When it comes to messy, real-world data, however, those same ML algorithms often fall short, critics say, rigid and unable to adapt. “Machine learning algorithms perform remarkably poorly on time-series predictions,” assert researchers at causalLens, a platform developer that offers real-time economic predictions.
Current machine learning platforms largely fail to provide time-series predictions because “correlations that have held in the past may simply not continue to hold in the future,” the London-based company notes. That’s a particular problem in areas like finance and business where time-series data types are ubiquitous.
Those correlations tend to be single data points, unsuited to capturing context or complex relationships. In one example, an algorithm can be given access to a data set about dairy commodity prices to predict the price of cheese. The algorithm may conclude that butter prices as a guide to predicting the cost of limburger.

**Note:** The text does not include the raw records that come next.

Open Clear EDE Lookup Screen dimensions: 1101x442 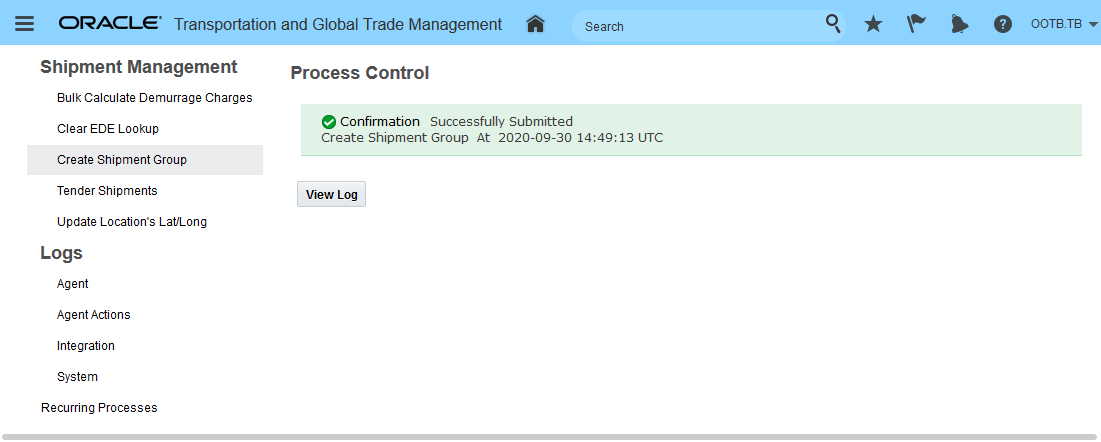[x=108, y=129]
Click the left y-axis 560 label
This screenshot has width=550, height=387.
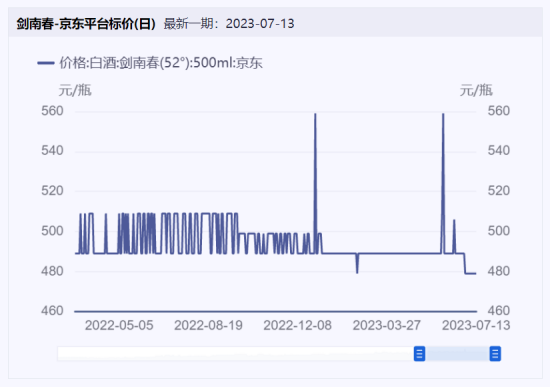click(52, 111)
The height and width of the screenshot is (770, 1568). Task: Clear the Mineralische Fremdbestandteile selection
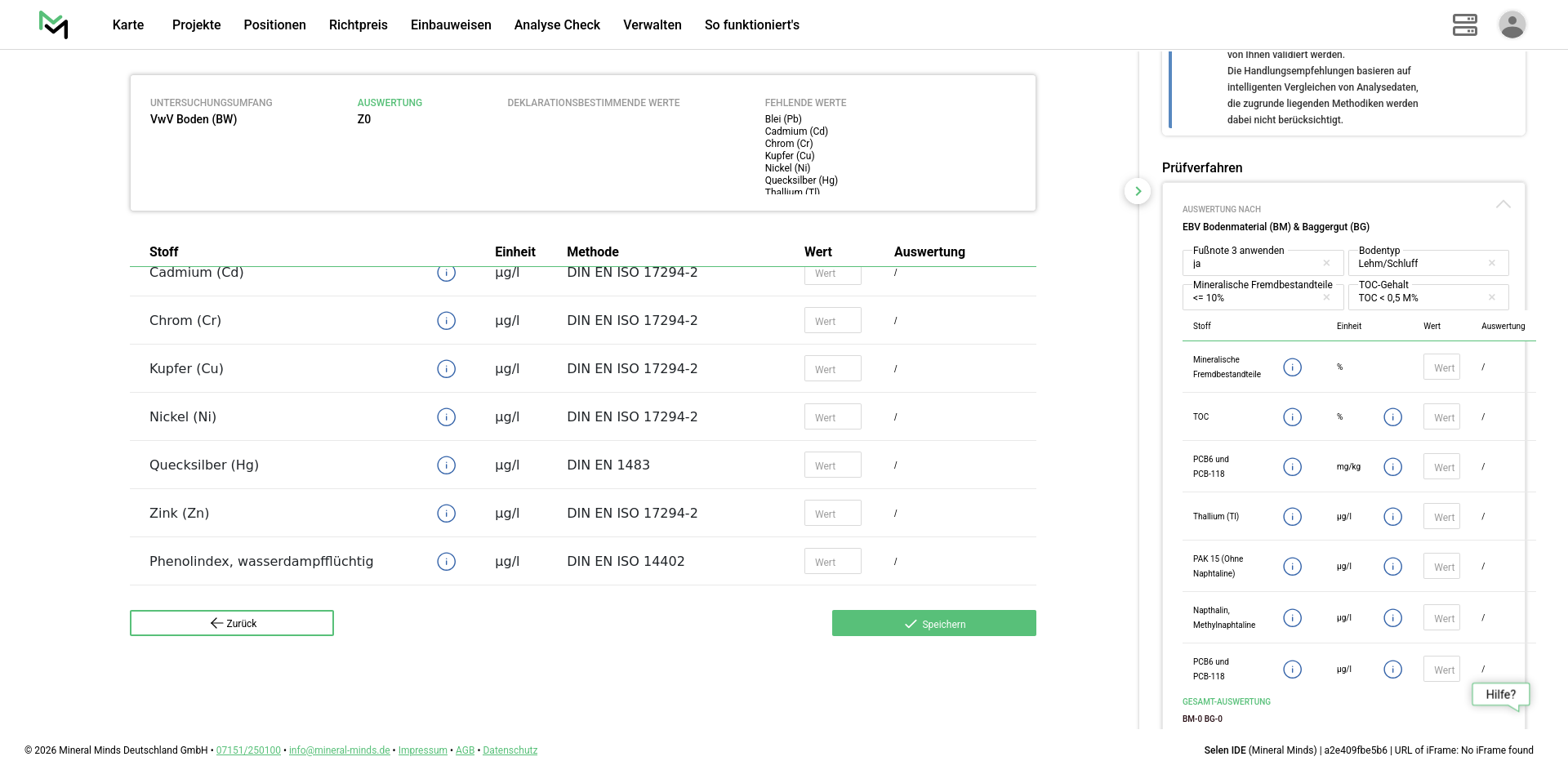(x=1326, y=298)
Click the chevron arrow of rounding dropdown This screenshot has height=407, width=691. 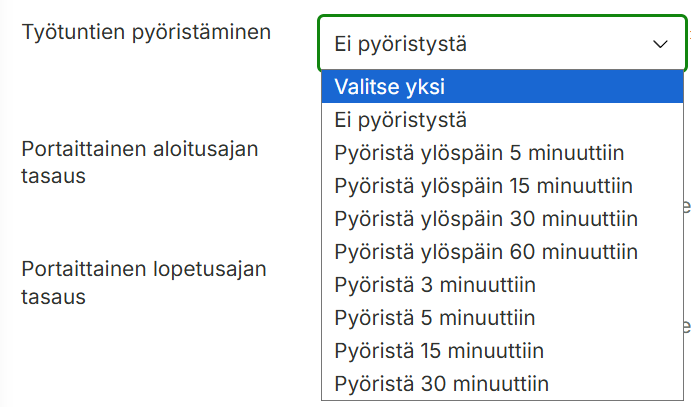660,44
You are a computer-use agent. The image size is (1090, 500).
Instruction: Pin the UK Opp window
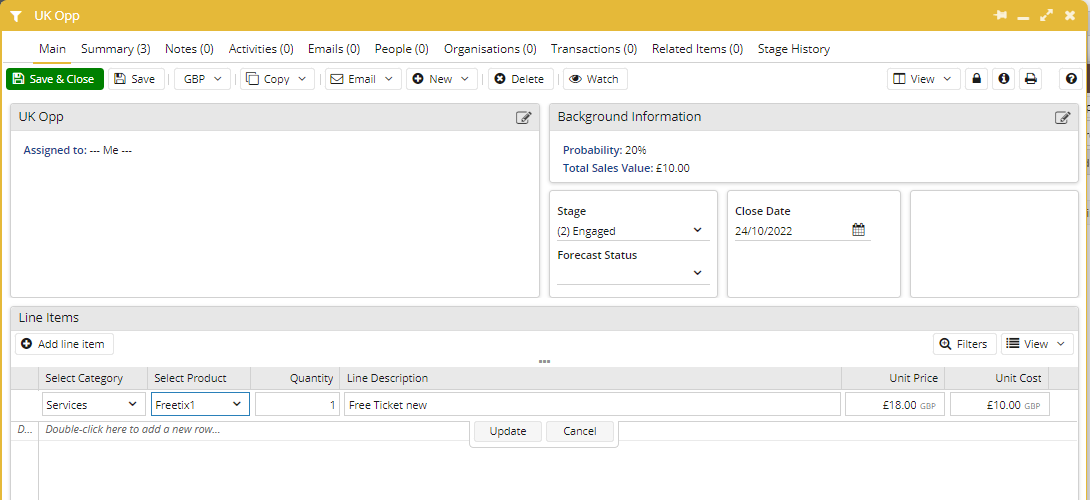coord(1000,15)
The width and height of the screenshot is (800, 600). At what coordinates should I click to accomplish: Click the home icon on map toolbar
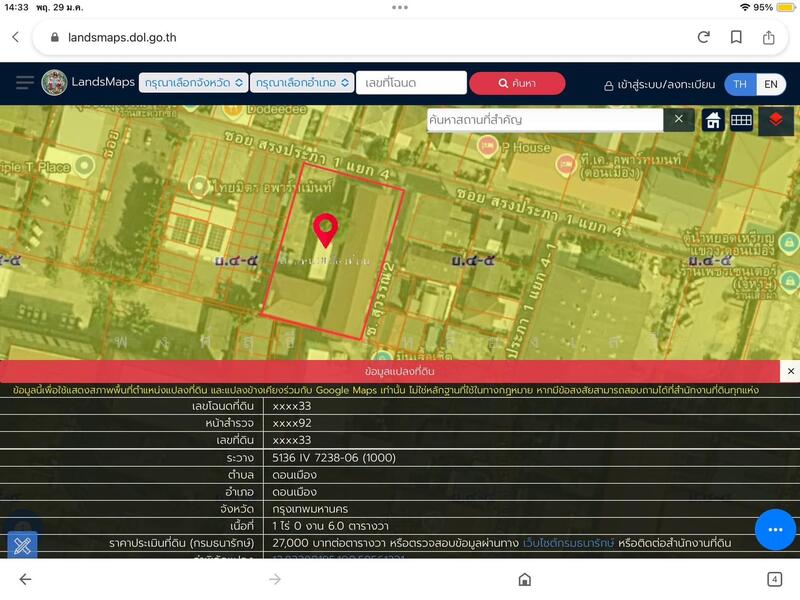(x=713, y=120)
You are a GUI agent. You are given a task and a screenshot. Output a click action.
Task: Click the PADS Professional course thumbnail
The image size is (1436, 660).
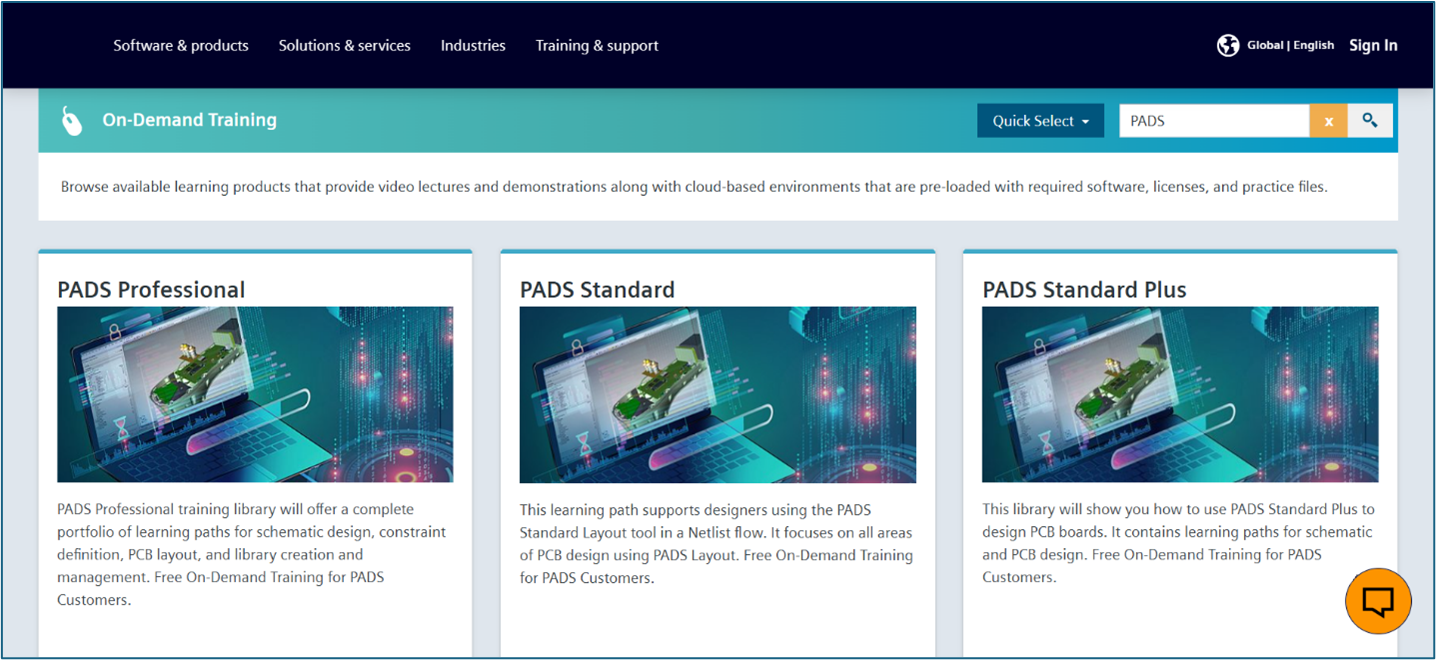(254, 394)
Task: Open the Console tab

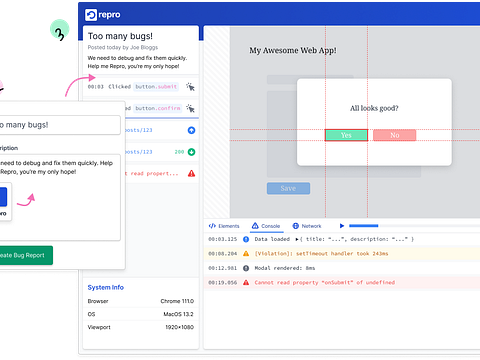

Eluding the algorithm is a fundamental assumption about the cost of dairy products: the hidden common cause of price spikes for cheese and butter is the cost of milk. Therefore, a sudden change in the price of butter—consumers’ preference for olive oil, for instance—is unrelated to milk prices. Hence, the faulty correlation between butter and cheese can’t be used to predict the latter’s price.
The company touts its “causal AI” framework as looking beyond correlations to learn obvious relationships and then “propose plausible hypotheses about more obscure chains of causality,” it noted in a recent research bulletin. The approach allows data scientists to add domain knowledge and real-world context to improve predictive analytics.
Indeed, new open source libraries have emerged that seek to help data scientists and domain experts develop adaptable models based on causal relationships rather than data correlations alone. For example, the CausalNex library released earlier this year allows data dependencies to be expressed in network graphs that can be scanned by domain experts to eliminate spurious correlations in machine learning models.
CausalNex is the second open source release of a causal AI data set after Kedro, a library aimed at production ML code. The new library applies “what-if” analysis to Bayesian networks on the assumption that a probabilistic model is more intuitive in describing causality than traditional ML frameworks based on correlation analysis and pattern recognition.
Causal AI proponents also argue their approach makes better use of data to come up with more accurate predictions through the framework’s ability to simulate different scenarios.
“Conventional machine learning approaches are, quite literally, stuck in the past,” the company concludes. “They are fooled by illusory patterns and are unable to quickly adapt to new conditions.”